- Patho/Etiology: Insulin, produced by pancreatic β-cells, is the primary anabolic hormone crucial for glucose homeostasis. Its secretion is a tightly regulated process primarily triggered by blood glucose levels.
- Key Stimulators of Insulin Release:
- Glucose (Primary): Enters β-cells via GLUT transporters (mainly GLUT2 in rodents, GLUT1/3 in humans). Metabolism of glucose ↑ATP/ADP ratio → closure of ATP-sensitive K+ (KATP) channels → membrane depolarization → opening of voltage-gated Ca2+ channels (VGCC) → Ca2+ influx → insulin granule exocytosis.
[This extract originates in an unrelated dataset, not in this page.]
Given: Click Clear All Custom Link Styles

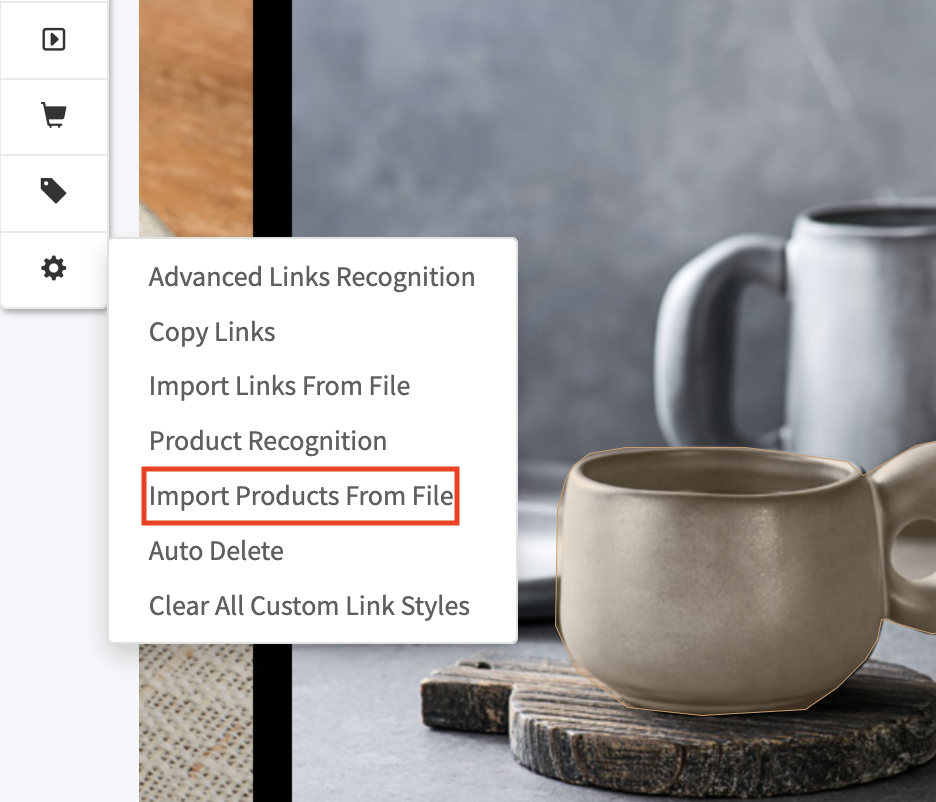Looking at the screenshot, I should [309, 606].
Glucokinase acts as the glucose sensor and is the rate-limiting step.
- Incretin Hormones (GLP-1, GIP): Released from GI tract post-prandially; potentiate glucose-stimulated insulin secretion (GSIS) via Gs-coupled receptors → ↑cAMP → PKA activation.
- Amino Acids: (e.g., leucine, arginine) Can stimulate insulin secretion, partly via incretin-dependent mechanisms or direct β-cell effects.
- Fatty Acids: Can augment GSIS; chronic excess can be detrimental (lipotoxicity).
- Parasympathetic Nervous System (Vagus nerve, Acetylcholine): Stimulates insulin release via Gq-coupled muscarinic receptors → ↑IP3 & DAG → Ca2+ release from ER & PKC activation.
- Sulfonylureas & Meglitinides: Drugs that close KATP channels, mimicking glucose effect.
- Glucagon: Can stimulate insulin secretion (paracrine effect within islet).
- Key Inhibitors of Insulin Release:
- Somatostatin: Released from pancreatic δ-cells; acts via Gi-coupled receptors → ↓cAMP, activates K+ channels (hyperpolarization), ↓Ca2+ influx.
- Sympathetic Nervous System (Norepinephrine, Epinephrine): Act via α2-adrenergic receptors (Gi-coupled) → ↓cAMP, inhibit adenylyl cyclase, open KATP channels, inhibit Ca2+ influx, and inhibit exocytosis.
- Diazoxide: Drug that opens KATP channels, inhibiting insulin secretion.
- Prostaglandins: Can inhibit insulin release.
- Mechanism Highlights:
- Synthesis: Preproinsulin → proinsulin (ER) → insulin + C-peptide (Golgi, stored in granules).
- Secretion: Biphasic: 1st phase (rapid, release of readily releasable pool of granules); 2nd phase (sustained, mobilization and synthesis of new granules).
- Amplifying Pathway: Mechanisms beyond KATP channel closure and Ca2+ influx that augment insulin secretion, often involving cAMP and byproducts of glucose metabolism.
- Clinical Significance:
- Diabetes Mellitus (Type 1 & 2): Deficiency or resistance to insulin.
- Hyperinsulinemia/Insulinoma: Excessive insulin secretion (e.g., due to tumors, genetic defects like PHHI).
- Drug Targets: KATP channels (sulfonylureas, meglitinides, diazoxide), GLP-1 receptor agonists, DPP-4 inhibitors (prevent incretin degradation).